Stored items
######

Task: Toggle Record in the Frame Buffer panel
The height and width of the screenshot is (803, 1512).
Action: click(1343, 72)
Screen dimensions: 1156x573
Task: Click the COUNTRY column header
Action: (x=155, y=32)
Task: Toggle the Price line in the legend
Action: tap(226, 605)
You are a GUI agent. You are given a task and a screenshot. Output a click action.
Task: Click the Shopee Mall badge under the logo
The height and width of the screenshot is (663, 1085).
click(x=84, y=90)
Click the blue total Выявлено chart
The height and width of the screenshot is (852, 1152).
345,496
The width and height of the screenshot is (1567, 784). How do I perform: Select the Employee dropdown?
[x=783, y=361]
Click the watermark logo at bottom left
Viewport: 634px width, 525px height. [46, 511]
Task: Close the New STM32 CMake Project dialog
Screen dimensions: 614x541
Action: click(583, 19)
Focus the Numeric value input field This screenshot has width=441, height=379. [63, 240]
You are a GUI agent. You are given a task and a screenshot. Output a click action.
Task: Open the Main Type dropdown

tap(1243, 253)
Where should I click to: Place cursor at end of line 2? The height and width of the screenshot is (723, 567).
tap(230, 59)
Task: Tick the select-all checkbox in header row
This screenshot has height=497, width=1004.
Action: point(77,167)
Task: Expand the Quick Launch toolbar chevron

######

Your objective ::
Each line above needs to be written out again exactly.

Solution below ::
Task: Toggle Record in the Frame Buffer panel
The height and width of the screenshot is (803, 1512).
Action: click(1343, 72)
Screen dimensions: 1156x573
Task: Click the COUNTRY column header
Action: (x=155, y=32)
Task: Toggle the Price line in the legend
Action: tap(226, 605)
You are a GUI agent. You are given a task and a screenshot. Output a click action.
Task: Click the Shopee Mall badge under the logo
The height and width of the screenshot is (663, 1085).
click(x=84, y=90)
Click the blue total Выявлено chart
The height and width of the screenshot is (852, 1152).
345,496
The width and height of the screenshot is (1567, 784). How do I perform: Select the Employee dropdown?
[x=783, y=361]
Click the watermark logo at bottom left
Viewport: 634px width, 525px height. [46, 511]
Task: Close the New STM32 CMake Project dialog
Screen dimensions: 614x541
Action: click(583, 19)
Focus the Numeric value input field This screenshot has width=441, height=379. [63, 240]
You are a GUI agent. You are given a task and a screenshot. Output a click action.
Task: Open the Main Type dropdown

tap(1243, 253)
Where should I click to: Place cursor at end of line 2? The height and width of the screenshot is (723, 567).
tap(230, 59)
Task: Tick the select-all checkbox in header row
This screenshot has height=497, width=1004.
Action: point(77,167)
Task: Expand the Quick Launch toolbar chevron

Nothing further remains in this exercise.